Bahasa “Patologi” awalnya dipakai oleh dunia medis yang bermakna penyakit. Namun seiring perkembangan zaman, dalam dunia birokrasi juga dipakai istilah Patologi sebab dalam birokasi kerapkali kita temui penyebaran penyakit baik secara tersruktur maupun non sturktural. Patologi Birokrasi merupakan penyakit dalam lingkungan birokrasi yang muncul akibat perilaku atau karakter atau mental para birokrat dan kondisi yang membuka kesempatan untuk hal tersebut, baik yang menyangkut politis, ekonomis, sosial kultural dan teknologikal. 

Dalam buku karya Prof. Dr. Sondang P. Siagian, M.P.A. disebutkan bahwa Patologi atau penyakit-penyakit yang menjalar dalam birokrasi dapat dikategorikan dalam 5 macam: 

(1) Patologi yang timbul karena persepsi dan gaya manjerial para pejabat dilingkungan birokrasi (birokrat). Misalnya, penyalahgunaan wewenang dan jabatan, menerima atau memberi suap, arogan, intimidasi, kredibilitas rendah dan nepotisme.

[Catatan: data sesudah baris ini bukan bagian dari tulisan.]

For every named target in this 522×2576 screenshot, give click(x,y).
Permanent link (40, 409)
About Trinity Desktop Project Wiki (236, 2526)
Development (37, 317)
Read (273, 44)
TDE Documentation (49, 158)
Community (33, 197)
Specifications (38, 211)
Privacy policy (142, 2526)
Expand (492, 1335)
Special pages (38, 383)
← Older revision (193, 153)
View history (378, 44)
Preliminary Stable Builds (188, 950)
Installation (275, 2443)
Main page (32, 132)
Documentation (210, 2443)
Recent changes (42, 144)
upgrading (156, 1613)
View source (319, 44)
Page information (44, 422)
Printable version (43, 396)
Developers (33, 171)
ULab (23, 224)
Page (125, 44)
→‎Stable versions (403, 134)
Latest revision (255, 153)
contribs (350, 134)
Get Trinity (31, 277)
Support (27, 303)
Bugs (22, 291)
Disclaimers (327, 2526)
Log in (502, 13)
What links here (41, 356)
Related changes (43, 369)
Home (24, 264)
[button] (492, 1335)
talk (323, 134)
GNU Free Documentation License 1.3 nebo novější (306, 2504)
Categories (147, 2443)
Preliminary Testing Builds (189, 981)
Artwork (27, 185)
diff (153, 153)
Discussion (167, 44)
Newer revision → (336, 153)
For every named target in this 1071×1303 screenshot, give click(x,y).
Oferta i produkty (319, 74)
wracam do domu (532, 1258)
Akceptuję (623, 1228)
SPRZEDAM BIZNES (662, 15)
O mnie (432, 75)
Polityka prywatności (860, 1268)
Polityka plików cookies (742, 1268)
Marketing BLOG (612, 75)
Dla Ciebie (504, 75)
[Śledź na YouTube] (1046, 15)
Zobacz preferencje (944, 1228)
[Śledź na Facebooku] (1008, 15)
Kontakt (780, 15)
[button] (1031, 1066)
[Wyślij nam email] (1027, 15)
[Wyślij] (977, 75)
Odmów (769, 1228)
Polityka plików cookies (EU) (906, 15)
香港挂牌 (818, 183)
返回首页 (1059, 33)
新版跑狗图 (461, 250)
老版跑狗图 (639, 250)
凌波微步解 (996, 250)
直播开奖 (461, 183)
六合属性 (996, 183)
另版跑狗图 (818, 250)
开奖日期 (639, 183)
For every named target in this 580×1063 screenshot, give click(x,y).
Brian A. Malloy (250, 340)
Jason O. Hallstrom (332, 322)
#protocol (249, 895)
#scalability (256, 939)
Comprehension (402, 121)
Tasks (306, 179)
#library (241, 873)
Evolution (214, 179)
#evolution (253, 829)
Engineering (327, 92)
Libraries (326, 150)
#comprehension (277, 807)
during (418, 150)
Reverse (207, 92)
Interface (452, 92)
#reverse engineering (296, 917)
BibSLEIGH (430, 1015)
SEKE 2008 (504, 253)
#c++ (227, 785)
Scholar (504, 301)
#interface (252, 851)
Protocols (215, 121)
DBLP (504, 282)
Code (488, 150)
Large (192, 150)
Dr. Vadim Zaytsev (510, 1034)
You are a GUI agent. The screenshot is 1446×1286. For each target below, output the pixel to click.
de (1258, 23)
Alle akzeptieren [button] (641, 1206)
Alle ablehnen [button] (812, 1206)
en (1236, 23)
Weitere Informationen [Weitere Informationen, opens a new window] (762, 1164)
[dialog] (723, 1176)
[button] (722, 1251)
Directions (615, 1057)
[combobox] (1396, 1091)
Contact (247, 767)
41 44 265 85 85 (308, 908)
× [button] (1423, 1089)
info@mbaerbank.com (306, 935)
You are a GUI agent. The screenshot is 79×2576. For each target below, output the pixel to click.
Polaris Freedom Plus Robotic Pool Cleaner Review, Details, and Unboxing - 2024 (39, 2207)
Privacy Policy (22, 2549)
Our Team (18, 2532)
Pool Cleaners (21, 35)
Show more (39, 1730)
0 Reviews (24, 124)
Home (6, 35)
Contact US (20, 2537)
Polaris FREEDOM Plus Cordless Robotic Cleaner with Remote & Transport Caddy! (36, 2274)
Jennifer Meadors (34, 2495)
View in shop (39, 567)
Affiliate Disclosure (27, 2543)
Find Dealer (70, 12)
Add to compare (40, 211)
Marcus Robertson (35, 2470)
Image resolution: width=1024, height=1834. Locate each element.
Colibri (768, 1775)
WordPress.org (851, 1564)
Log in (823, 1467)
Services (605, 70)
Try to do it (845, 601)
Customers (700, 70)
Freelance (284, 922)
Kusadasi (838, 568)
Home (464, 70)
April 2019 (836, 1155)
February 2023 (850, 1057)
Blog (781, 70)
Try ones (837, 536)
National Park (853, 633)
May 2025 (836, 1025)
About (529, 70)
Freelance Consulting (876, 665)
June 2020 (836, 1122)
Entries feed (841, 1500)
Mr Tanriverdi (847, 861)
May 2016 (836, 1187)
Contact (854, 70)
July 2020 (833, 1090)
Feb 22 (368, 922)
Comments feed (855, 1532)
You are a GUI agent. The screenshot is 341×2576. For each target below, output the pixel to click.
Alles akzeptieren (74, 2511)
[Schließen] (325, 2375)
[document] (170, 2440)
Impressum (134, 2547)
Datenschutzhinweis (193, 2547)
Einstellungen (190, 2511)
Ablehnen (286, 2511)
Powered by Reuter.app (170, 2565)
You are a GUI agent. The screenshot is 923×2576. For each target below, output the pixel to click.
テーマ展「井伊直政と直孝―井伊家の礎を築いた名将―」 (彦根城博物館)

(2) Patologi yang timbul karena kurang atau rendahnya pengetahuan keterampilan para petugas pelaksana berbagai kegiatan operasional. Misalnya, ketidaktelitian, ketidakcakapan, ketidakmampuan menjabarkan kebijakan pimpinan, cepat memiliki rasa puas diri, bertindak dan berucap tanpa pikir, kemampuan rendah, tidak produktif dan telmi alias telat mikir.

(3) Patologi yang timbul karena tindakan para birokrat yang melanggar norma hukum dan peraturan perundang-undangan yang berlaku. Diantaranya menerima suap atau memberi suap, korupsi, gratifikasi, ketidakjujuran, kleptokrasi dan mark up anggaran.

(4) Patologi yang dimanifestasikan dalam perilaku para birokrasi yang bersifat disfungsional atau negative. Misalnya, bertindak sewenang-wenang, konspirasi buruk, memprovokasi, diskriminatif dan tidak disiplin.